Pakistan put its capital city on a war footing last night as tension with India in the disputed state of Kashmir increased.
The military government called out civil defense volunteers and canceled all leave for Islamabad officials.
Food and fuel stocks will be monitored in preparation for a war which many analysts on both sides of the border fear is imminent.
Supporters of Pakistan's President Gen. Pervez Musharraf rally in favor of Pakistan's army, Thursday, May 23, 2002 in Karachi, Pakistan. Banner in front reads "We salute to Pakistan army, we will give lesson to Indian army". Pakistan and India are on high tension over the Kashmir dispute.(AP Photo/Anwar Abbas)
First aid, firefighting and rescue courses will be held in Islamabad in the coming days.
"All departments and ministries have been directed to update their contingency plans immediately to deal with any emergency situation," the state news agency said.
In Lahore, 30 miles from the Indian border just south of Kashmir, the provincial governor, Lieutenant-General Khalid Maqbool, held an emergency meeting to discuss the threat.
Thousands of civil defense volunteers have been deployed and hospital beds reserved for emergencies. Boy scouts and girl guides will help with first aid. Thousands of tons of wheat and sugar are being kept as an emergency reserve.
The two armies exchanged heavy artillery fire across the line of control dividing Kashmir yesterday.
Pakistan's senior military spokesman said the army was ready for any threat. "Pakistan has a fully functional military capable of defending every inch of its territory," Major-General Rashid Qureshi said.
Although Pakistan's army is regarded as better trained than India's, it is vastly outnumbered, and it is considering recalling the 4,000 soldiers who make up the biggest contingent of the UN peacekeeping mission in Sierra Leone.
"This is one of the many options," a defense official said. "We are also considering recalling 500,000 reserve soldiers and officers to face any situation in the event of a war with India."
Islamabad is also expected to recall many of the 12,000 soldiers patrolling the border with Afghanistan, who include commandos involved in the search for al-Qaida members in the sensitive tribal areas. The Pentagon admits that this will harm the hunt for al-Qaida and Taliban remnants.
India and Pakistan have hundreds of thousands of soldiers along their heavily mined border, and India has moved five warships closer to Pakistan.

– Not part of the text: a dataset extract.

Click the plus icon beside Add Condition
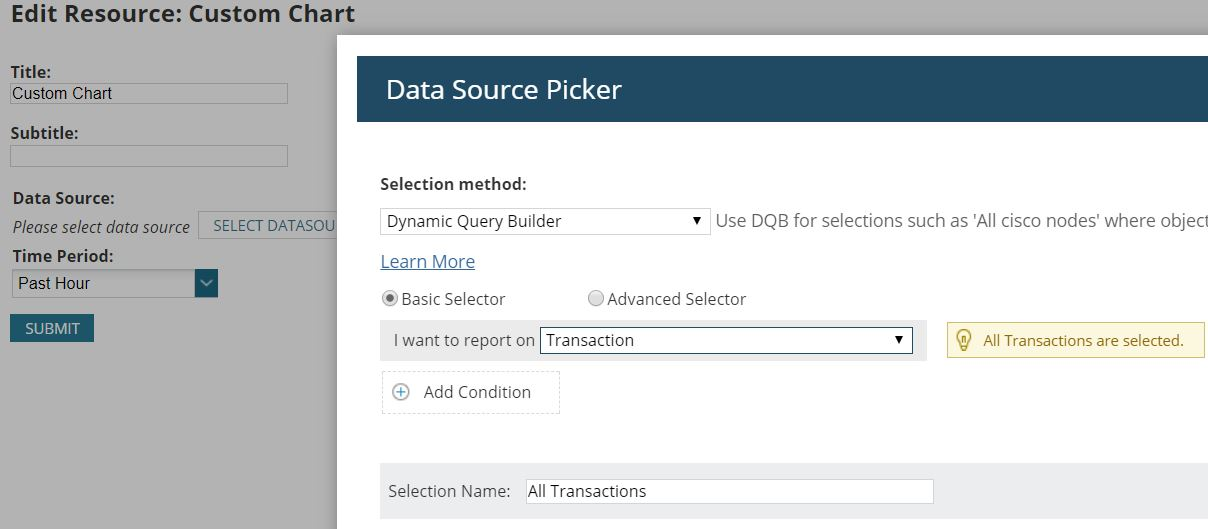 coord(401,392)
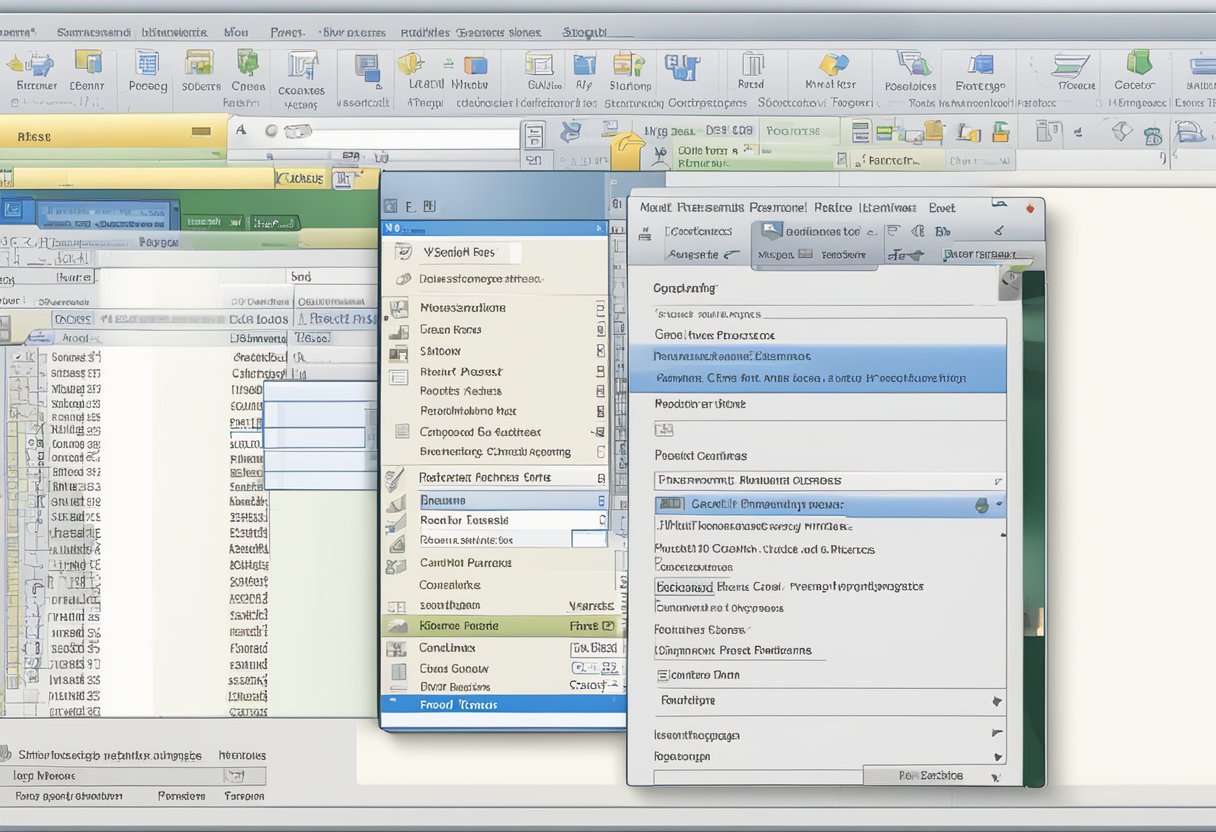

In Islamabad, military analysts say the Pakistani generals, fully aware that their forces would be outnumbered in a conventional war, are ready to use their nuclear arsenal. Dozens of scenarios have been played through and analyzed at army headquarters in Rawalpindi.
"My view is that for Pakistan it would be much easier to use the nuclear option, even though it would be totally suicidal," said the retired Lieutenant-General Talat Masood, a defense analyst.
"I think they [the generals] are very prepared now. I think the mood is changing and they are more or less completely ready for war," he added.
Pakistan is keen to bring the US in to mediate in the dispute, and has pressed the UN to step in. Yesterday one of its leading newspapers, the News, criticized the US for being slow to help.
"An all-too-convenient escalatory chain of events in Indian-held Kashmir is fast pushing the two south Asian nuclear-powered antagonists towards a catastrophe," it said. "The writing is very much on the wall. Yet the US continues to equivocate."
The US ambassador, Wendy Chamberlin, who returns home next week, said that war was a real prospect, and private discussions to ease the tension were in progress.
"We think it is very serious. We are very concerned about the threat of war," she said. She predicted more terrorist attacks. Threats by Islamist militants have forced the British high commission to send home many diplomats and their families.
The Karachi stock market closed yesterday after four days of heavy losses. Although technical faults were blamed, an official said the closure was to prevent more heavy falls. It has been one of the best performing in Asia, but has fallen 16% in the past week alone.